ECLI:NL:GHLEE:2008:BC2678
Gerechtshof Leeuwarden
- Raadkamer
- A. Dijkstra
- H.M. Poelman
- T. Knoop
- Rechtspraak.nl
Verzoek tot onmiddellijke invrijheidstelling van terbeschikkinggestelde
In deze zaak heeft het Gerechtshof Leeuwarden op 23 januari 2008 uitspraak gedaan in hoger beroep over een verzoek tot onmiddellijke invrijheidstelling van een terbeschikkinggestelde. De verzoeker, geboren in 1961 en verblijvende in de TBS-Kliniek Oostvaarderskliniek te Amsterdam, stelde dat zijn vrijheidsbeneming onrechtmatig was op basis van een eerdere beslissing tot terbeschikkingstelling die op 18 april 2006 onherroepelijk was geworden.

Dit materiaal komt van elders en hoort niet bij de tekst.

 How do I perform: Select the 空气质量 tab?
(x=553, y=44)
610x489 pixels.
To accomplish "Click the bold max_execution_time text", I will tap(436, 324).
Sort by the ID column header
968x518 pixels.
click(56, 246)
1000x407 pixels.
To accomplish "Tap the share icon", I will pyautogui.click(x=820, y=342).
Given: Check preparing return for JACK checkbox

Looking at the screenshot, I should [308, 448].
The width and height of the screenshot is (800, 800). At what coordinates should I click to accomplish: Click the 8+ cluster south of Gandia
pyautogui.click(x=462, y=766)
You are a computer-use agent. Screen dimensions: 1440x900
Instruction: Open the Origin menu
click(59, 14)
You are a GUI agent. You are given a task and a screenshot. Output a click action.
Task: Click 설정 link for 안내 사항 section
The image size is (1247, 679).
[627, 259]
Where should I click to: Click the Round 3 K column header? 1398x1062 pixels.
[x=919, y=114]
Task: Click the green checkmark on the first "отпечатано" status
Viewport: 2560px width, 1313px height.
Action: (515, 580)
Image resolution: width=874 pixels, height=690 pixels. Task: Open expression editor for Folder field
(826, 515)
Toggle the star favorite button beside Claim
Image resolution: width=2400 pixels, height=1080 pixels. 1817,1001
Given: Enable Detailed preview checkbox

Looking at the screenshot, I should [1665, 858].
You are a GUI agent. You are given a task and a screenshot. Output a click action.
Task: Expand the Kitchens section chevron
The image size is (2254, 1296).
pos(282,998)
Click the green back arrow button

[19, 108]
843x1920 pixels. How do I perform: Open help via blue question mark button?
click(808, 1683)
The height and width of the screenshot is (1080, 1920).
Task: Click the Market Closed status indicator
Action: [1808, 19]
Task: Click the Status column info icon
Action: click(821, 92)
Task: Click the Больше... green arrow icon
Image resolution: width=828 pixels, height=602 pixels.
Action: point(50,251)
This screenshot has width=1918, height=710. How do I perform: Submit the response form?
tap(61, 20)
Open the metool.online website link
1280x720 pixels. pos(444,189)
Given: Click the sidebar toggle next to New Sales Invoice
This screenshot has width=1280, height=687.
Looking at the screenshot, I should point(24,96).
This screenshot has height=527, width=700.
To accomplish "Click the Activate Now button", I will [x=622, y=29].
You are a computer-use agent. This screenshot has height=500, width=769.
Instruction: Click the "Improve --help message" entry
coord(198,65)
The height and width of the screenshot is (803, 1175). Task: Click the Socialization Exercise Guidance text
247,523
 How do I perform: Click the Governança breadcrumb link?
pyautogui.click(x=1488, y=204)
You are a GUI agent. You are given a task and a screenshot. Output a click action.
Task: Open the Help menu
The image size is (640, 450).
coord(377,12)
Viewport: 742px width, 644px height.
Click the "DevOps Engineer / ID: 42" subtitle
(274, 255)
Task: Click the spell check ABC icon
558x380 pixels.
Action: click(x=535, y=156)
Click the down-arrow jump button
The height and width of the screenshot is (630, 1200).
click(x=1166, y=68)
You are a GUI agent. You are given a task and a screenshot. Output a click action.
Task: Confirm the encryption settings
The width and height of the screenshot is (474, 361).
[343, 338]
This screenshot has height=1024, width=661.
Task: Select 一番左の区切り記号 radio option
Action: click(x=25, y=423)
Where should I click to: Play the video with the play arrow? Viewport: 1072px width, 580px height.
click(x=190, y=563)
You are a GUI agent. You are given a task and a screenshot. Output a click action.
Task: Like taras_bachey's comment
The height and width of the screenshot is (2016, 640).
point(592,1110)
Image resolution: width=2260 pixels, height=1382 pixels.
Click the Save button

Het verzoek was gebaseerd op artikel 5, vierde lid van het Europees Verdrag voor de Rechten van de Mens (EVRM), dat recht geeft op een daadwerkelijk rechtsmiddel.
Het hof overwoog dat de wet niet voorziet in de mogelijkheid voor een terbeschikkinggestelde om buiten de procedure van verlenging van de terbeschikkingstelling om een verzoek tot beëindiging ervan in te dienen. Desondanks oordeelde het hof dat, gezien de strekking van het verzoek en de omstandigheden van de zaak, het recht op een daadwerkelijk rechtsmiddel niet genegeerd kon worden. Het hof concludeerde dat de verzoeker niet-ontvankelijk moest worden verklaard in zijn hoger beroep, omdat de wet geen hoger beroep tegen de beschikking van de rechtbank toestond.
De uitspraak benadrukt de beperkingen van de rechtsmiddelen voor terbeschikkinggestelden en de noodzaak voor een adequate rechtsgang, zelfs wanneer de wet geen expliciete voorziening biedt voor het indienen van een verzoek tot beëindiging van de terbeschikkingstelling. Het hof heeft de beschikking van de rechtbank bevestigd en de verzoeker niet-ontvankelijk verklaard in zijn hoger beroep.